Give the number of lines in the records below that include "agent", and nothing more.

● ● ● ●

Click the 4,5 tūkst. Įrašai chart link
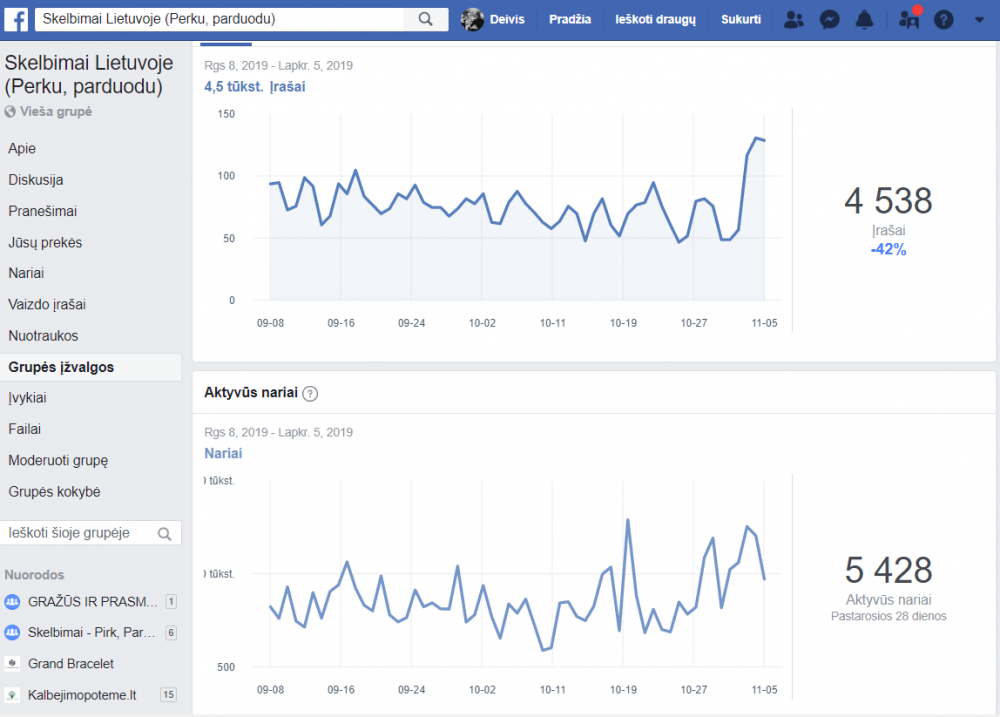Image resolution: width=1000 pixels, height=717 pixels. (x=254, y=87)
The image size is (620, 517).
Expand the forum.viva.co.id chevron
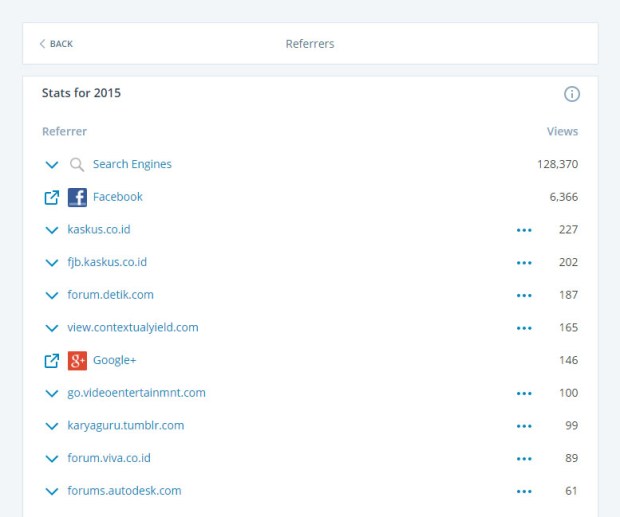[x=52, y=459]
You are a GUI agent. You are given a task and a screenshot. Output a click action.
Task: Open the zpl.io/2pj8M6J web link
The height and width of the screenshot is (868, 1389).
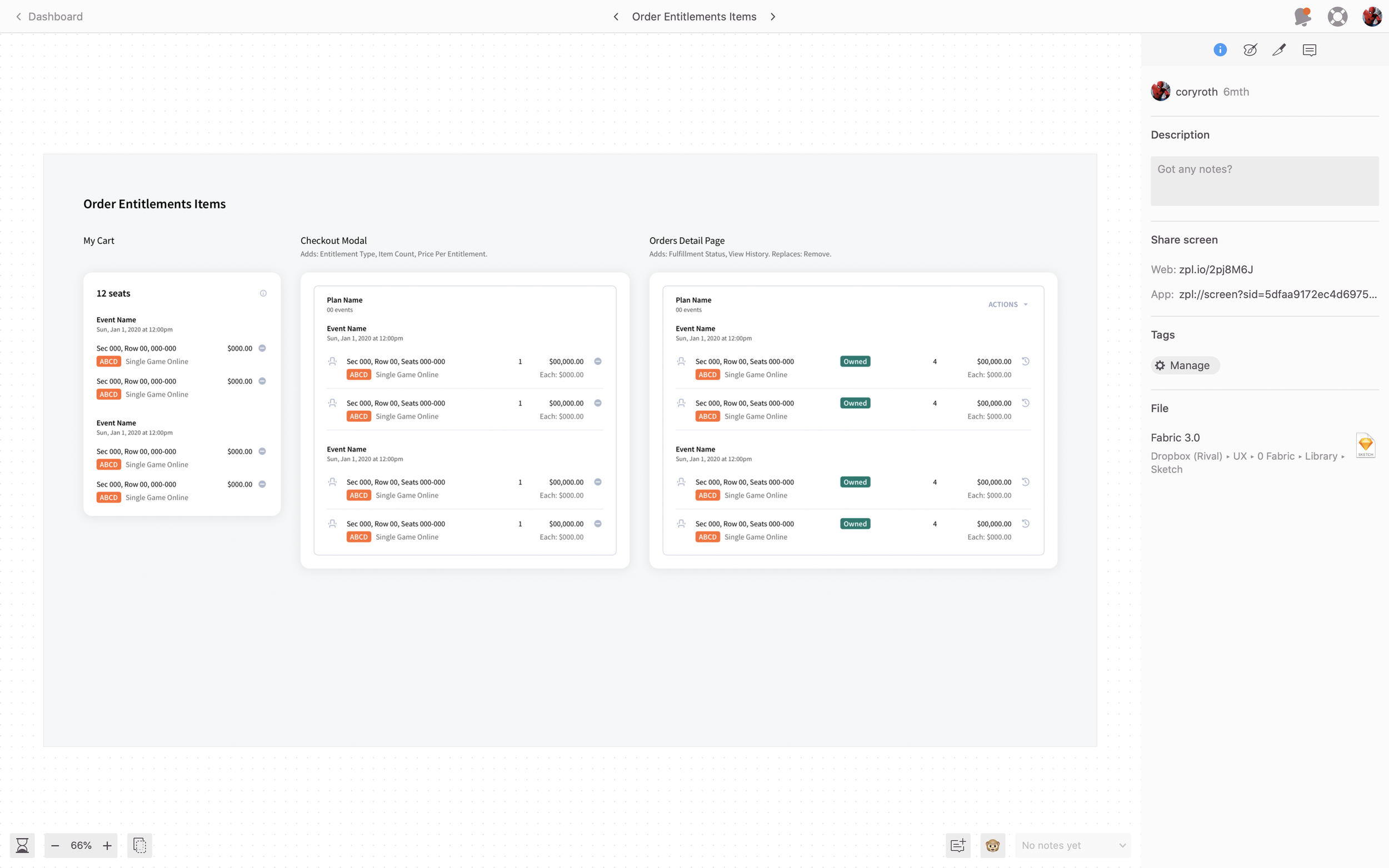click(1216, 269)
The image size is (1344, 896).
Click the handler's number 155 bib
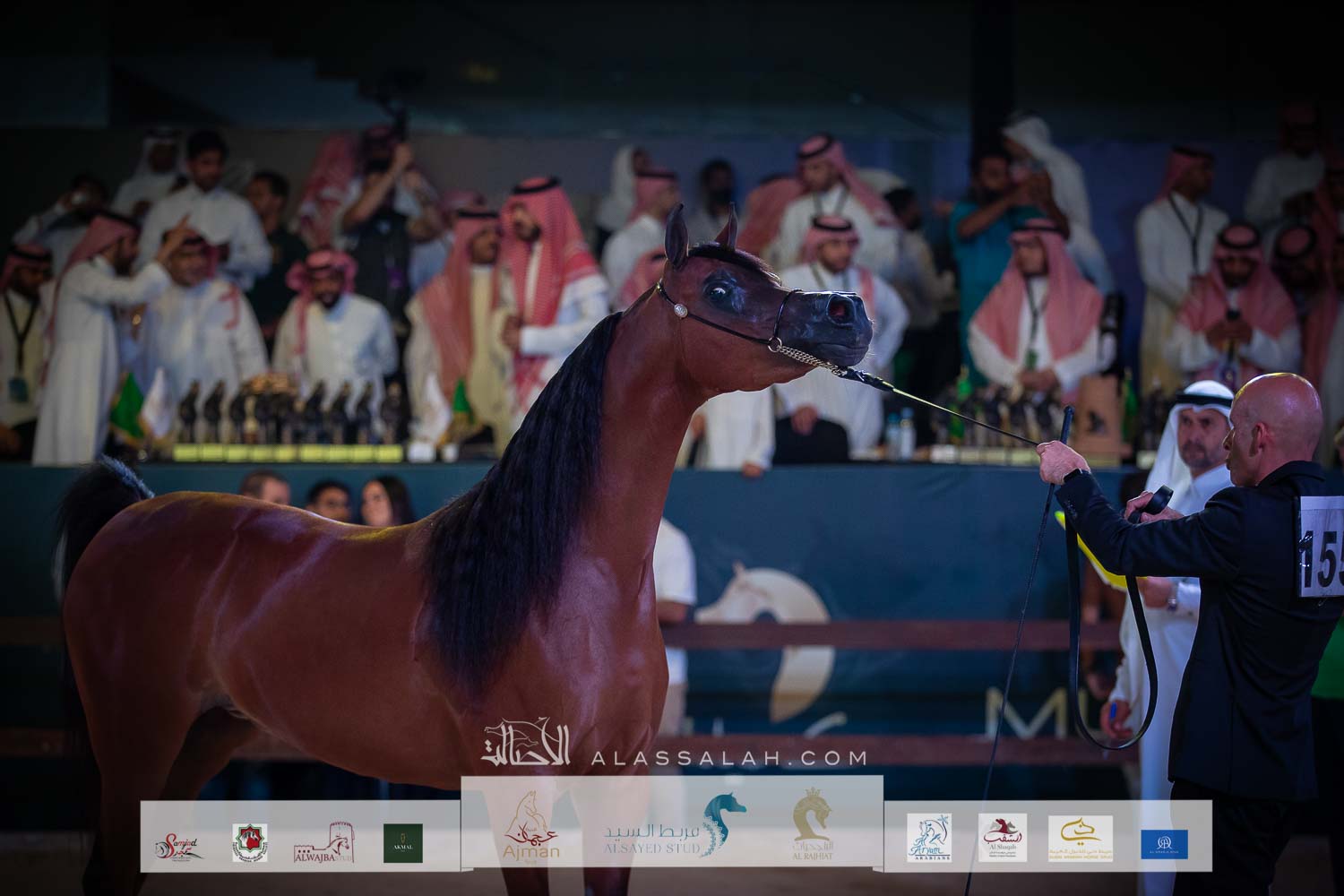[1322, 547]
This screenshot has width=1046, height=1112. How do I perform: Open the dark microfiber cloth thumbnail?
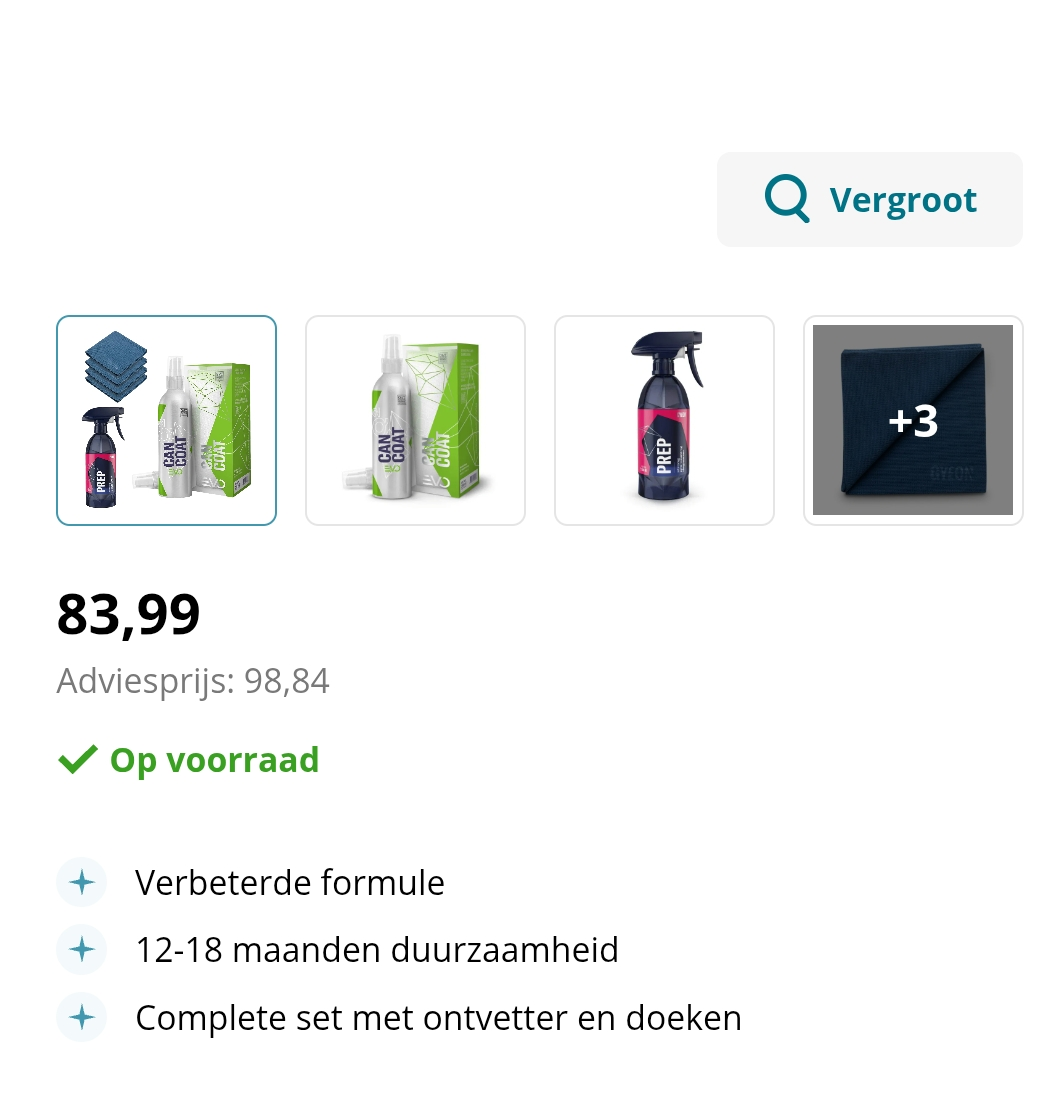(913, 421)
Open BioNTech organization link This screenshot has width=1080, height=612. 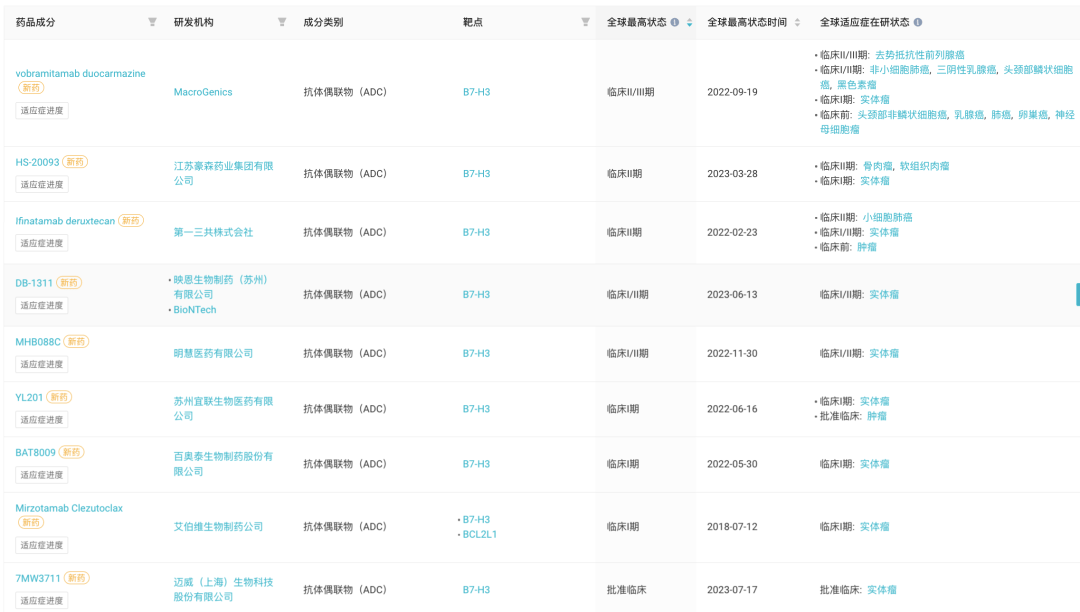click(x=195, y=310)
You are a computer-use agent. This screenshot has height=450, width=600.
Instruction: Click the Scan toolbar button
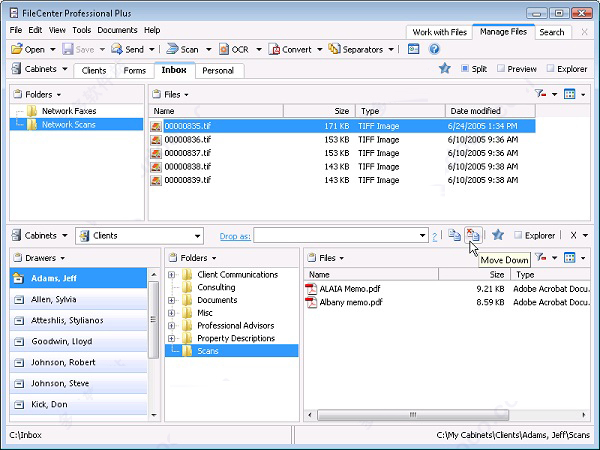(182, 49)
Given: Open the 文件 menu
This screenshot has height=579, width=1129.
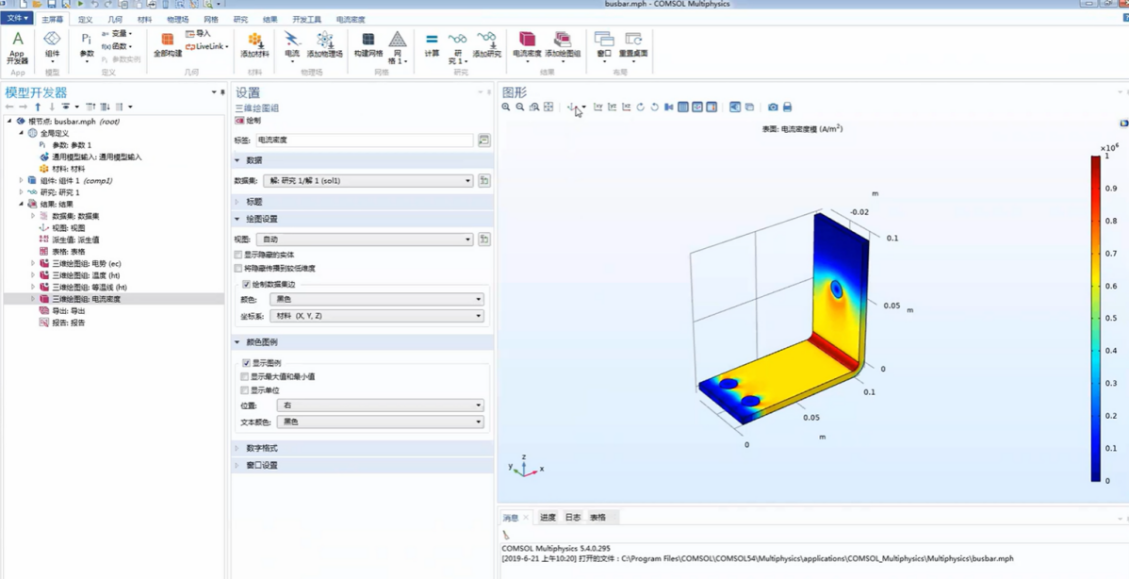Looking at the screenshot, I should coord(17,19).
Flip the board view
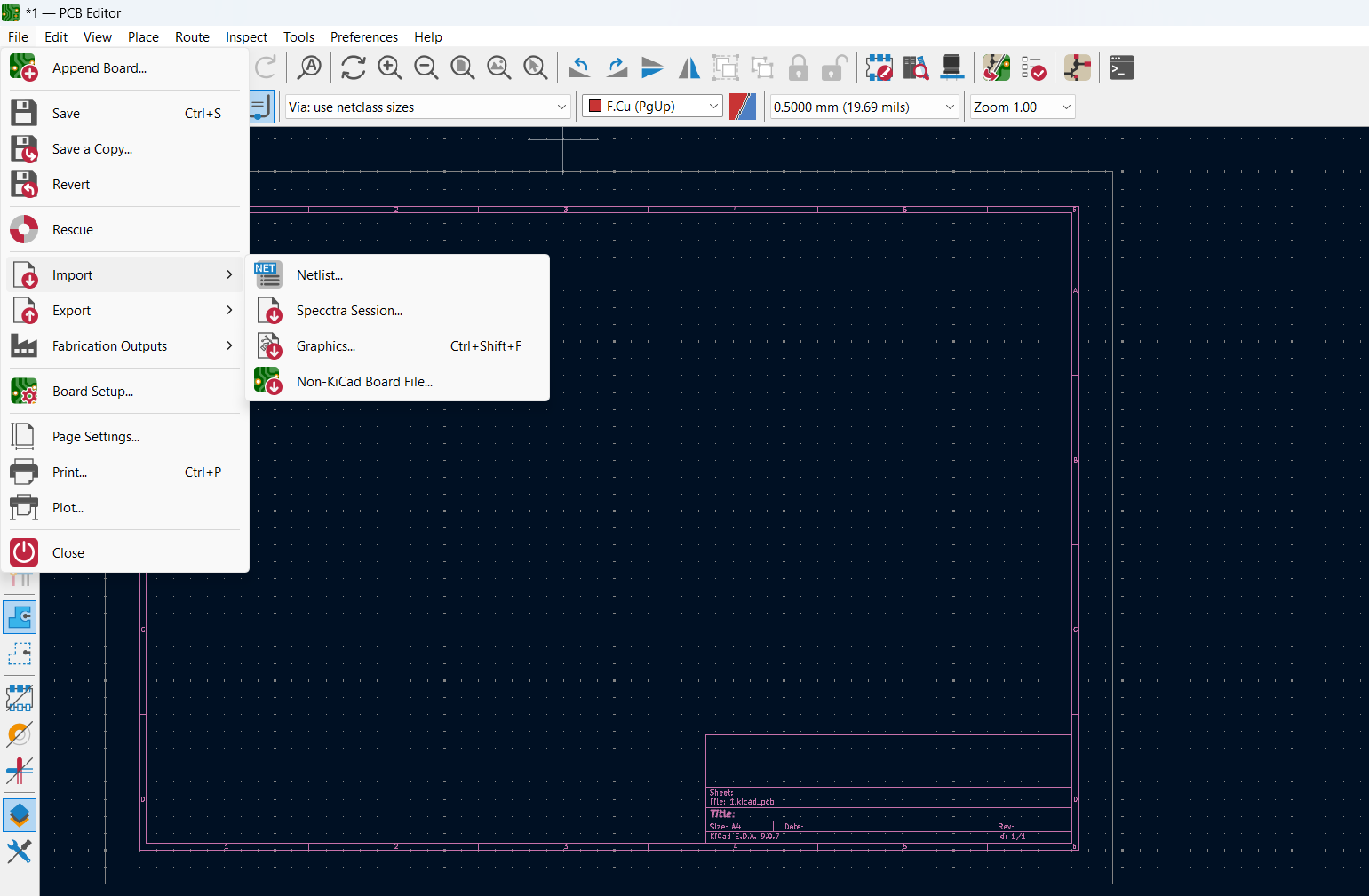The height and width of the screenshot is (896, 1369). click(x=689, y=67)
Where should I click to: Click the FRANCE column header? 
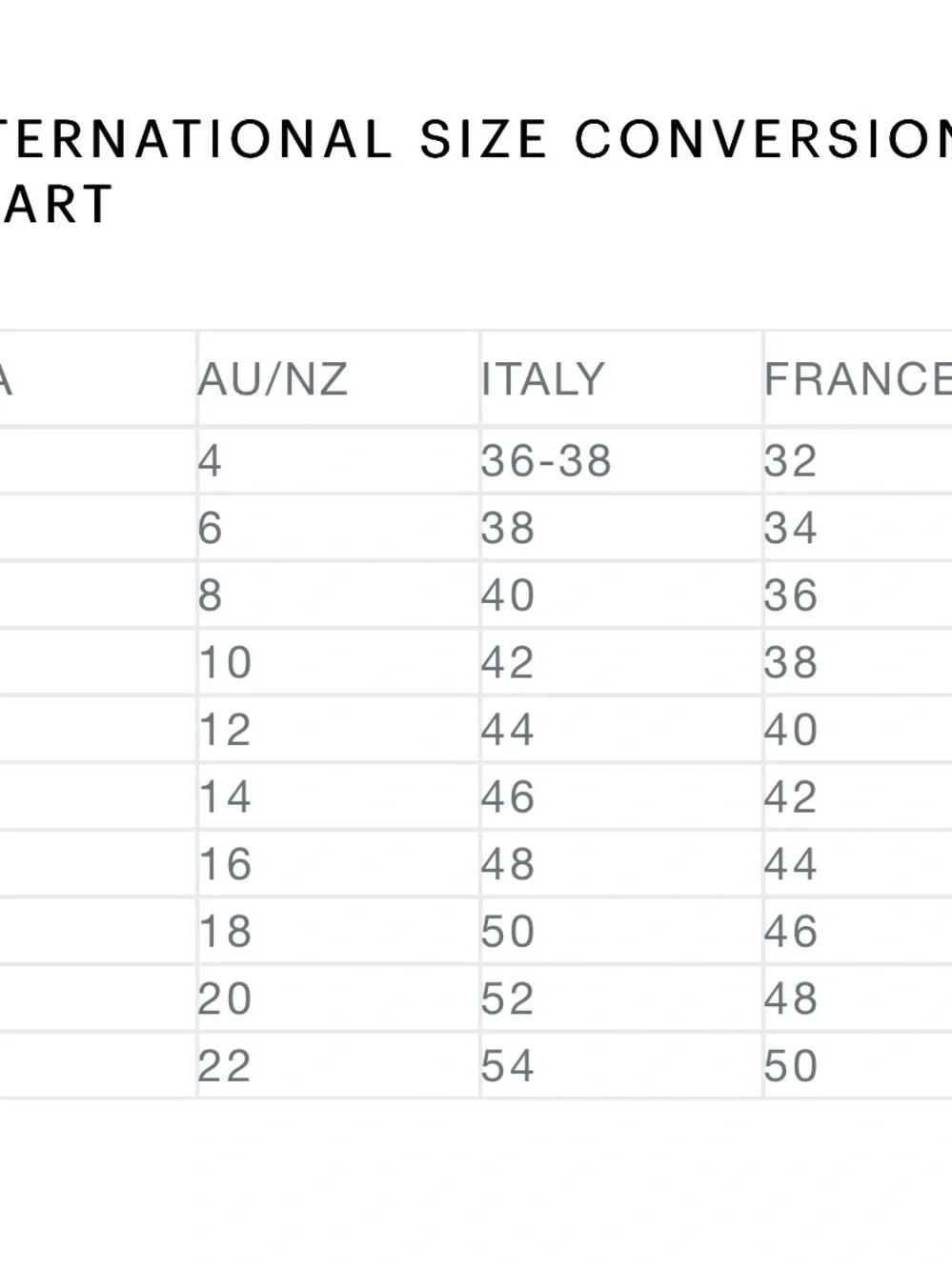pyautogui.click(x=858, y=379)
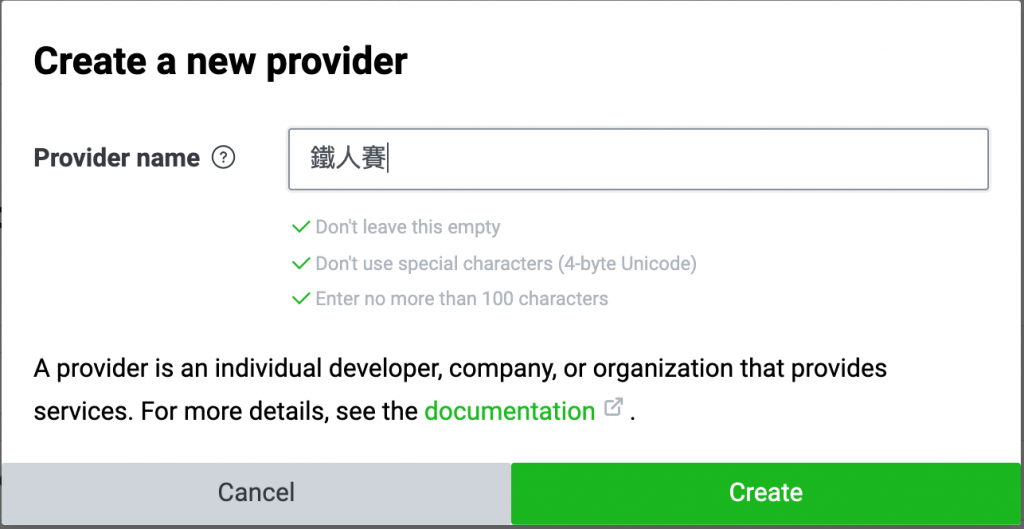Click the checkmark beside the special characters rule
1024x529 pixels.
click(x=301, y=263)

● ● ● ●

**RESULT OF THIS TASK**. 2